• Cosmological Principle-Homogenous and Isotropic

    From Savin Beniwal@21:1/5 to All on Sat Oct 10 10:14:42 2020
    On Wednesday, 17 July 2019 05:17:51 UTC+5:30, Phillip Helbig (undress to reply) wrote:
    In article <0c7a7059-b37b-4024-aad4-93536e301d1d@googlegroups.com>,
    Savin Beniwal <darshanbeniwal11@gmail.com> writes:

    I have questions regarding the Cosmological Principle that usually we
    study universe is SPATIALLY homogeneous and isotropic(around every
    point) at large scale (>150MPC). Here homogenous means--> No special location and Isotropic means-->No special point. Also, this was
    confirmed by Hubble in 1929 that if distances are expanding (or contracting), the speed must be proportional to distance =E2=80=93 Hubble=
    's Law
    is inevitable.

_Dataset content_.

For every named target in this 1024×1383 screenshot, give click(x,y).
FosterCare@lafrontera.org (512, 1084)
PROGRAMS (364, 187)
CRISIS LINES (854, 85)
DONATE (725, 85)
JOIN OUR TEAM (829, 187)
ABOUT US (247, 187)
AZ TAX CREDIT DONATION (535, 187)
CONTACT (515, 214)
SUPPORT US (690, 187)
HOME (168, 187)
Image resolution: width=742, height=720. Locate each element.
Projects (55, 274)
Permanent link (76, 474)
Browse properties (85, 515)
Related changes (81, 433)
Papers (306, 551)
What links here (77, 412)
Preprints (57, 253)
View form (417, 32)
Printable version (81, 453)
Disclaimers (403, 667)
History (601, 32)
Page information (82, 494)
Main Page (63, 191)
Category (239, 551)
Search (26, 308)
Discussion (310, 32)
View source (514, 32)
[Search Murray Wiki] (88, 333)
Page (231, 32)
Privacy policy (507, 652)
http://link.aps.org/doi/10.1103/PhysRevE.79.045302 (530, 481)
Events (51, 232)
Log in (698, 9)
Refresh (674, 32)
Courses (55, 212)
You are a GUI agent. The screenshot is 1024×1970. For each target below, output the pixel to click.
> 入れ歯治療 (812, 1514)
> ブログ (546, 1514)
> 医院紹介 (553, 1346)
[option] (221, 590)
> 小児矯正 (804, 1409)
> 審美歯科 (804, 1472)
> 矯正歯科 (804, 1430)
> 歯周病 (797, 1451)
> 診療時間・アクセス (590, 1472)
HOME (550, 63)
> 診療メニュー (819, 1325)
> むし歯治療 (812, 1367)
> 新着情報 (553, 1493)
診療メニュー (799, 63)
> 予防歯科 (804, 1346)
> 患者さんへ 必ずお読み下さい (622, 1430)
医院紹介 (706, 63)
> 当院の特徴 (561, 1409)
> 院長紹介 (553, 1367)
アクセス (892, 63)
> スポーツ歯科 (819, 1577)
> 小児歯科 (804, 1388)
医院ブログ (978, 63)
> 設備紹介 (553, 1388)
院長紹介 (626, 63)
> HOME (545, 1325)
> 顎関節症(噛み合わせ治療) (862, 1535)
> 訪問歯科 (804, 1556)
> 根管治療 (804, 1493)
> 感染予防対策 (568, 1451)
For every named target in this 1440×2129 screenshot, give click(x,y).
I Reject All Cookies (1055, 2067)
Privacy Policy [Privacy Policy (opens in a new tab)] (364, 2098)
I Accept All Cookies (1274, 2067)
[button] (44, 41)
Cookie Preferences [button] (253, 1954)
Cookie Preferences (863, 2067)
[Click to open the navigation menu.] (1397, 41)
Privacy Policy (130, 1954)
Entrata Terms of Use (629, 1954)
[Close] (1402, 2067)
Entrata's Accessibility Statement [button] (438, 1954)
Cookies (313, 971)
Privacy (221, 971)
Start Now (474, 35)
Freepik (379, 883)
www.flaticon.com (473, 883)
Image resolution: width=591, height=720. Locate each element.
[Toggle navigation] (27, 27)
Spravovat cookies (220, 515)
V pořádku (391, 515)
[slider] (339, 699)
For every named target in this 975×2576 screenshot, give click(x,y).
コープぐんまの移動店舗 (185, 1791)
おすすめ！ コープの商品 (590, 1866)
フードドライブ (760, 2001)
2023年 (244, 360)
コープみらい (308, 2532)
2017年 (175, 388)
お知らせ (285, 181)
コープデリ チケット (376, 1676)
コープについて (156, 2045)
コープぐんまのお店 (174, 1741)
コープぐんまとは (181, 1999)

_To-do list_.
1 > Output the passage of the Cosmological Principle post starting at "I have questions" and ending at "is inevitable.", copied word for word.
2 > Rewrite the listing from its start through the line containing "感染予防対策 (568, 1451)", changing "Permanent link" to "Permalink" and leaving everything else as is. Return only those lines.

_Exercise solutions_.
1 >
I have questions regarding the Cosmological Principle that usually we
    study universe is SPATIALLY homogeneous and isotropic(around every
    point) at large scale (>150MPC). Here homogenous means--> No special location and Isotropic means-->No special point. Also, this was
    confirmed by Hubble in 1929 that if distances are expanding (or contracting), the speed must be proportional to distance =E2=80=93 Hubble=
    's Law
    is inevitable.

2 >
For every named target in this 1024×1383 screenshot, give click(x,y).
FosterCare@lafrontera.org (512, 1084)
PROGRAMS (364, 187)
CRISIS LINES (854, 85)
DONATE (725, 85)
JOIN OUR TEAM (829, 187)
ABOUT US (247, 187)
AZ TAX CREDIT DONATION (535, 187)
CONTACT (515, 214)
SUPPORT US (690, 187)
HOME (168, 187)
Image resolution: width=742, height=720. Locate each element.
Projects (55, 274)
Permalink (76, 474)
Browse properties (85, 515)
Related changes (81, 433)
Papers (306, 551)
What links here (77, 412)
Preprints (57, 253)
View form (417, 32)
Printable version (81, 453)
Disclaimers (403, 667)
History (601, 32)
Page information (82, 494)
Main Page (63, 191)
Category (239, 551)
Search (26, 308)
Discussion (310, 32)
View source (514, 32)
[Search Murray Wiki] (88, 333)
Page (231, 32)
Privacy policy (507, 652)
http://link.aps.org/doi/10.1103/PhysRevE.79.045302 (530, 481)
Events (51, 232)
Log in (698, 9)
Refresh (674, 32)
Courses (55, 212)
You are a GUI agent. The screenshot is 1024×1970. For each target below, output the pixel to click.
> 入れ歯治療 (812, 1514)
> ブログ (546, 1514)
> 医院紹介 (553, 1346)
[option] (221, 590)
> 小児矯正 (804, 1409)
> 審美歯科 (804, 1472)
> 矯正歯科 (804, 1430)
> 歯周病 (797, 1451)
> 診療時間・アクセス (590, 1472)
HOME (550, 63)
> 診療メニュー (819, 1325)
> むし歯治療 (812, 1367)
> 新着情報 (553, 1493)
診療メニュー (799, 63)
> 予防歯科 (804, 1346)
> 患者さんへ 必ずお読み下さい (622, 1430)
医院紹介 (706, 63)
> 当院の特徴 (561, 1409)
> 院長紹介 (553, 1367)
アクセス (892, 63)
> スポーツ歯科 (819, 1577)
> 小児歯科 (804, 1388)
医院ブログ (978, 63)
> 設備紹介 (553, 1388)
院長紹介 (626, 63)
> HOME (545, 1325)
> 顎関節症(噛み合わせ治療) (862, 1535)
> 訪問歯科 (804, 1556)
> 根管治療 (804, 1493)
> 感染予防対策 (568, 1451)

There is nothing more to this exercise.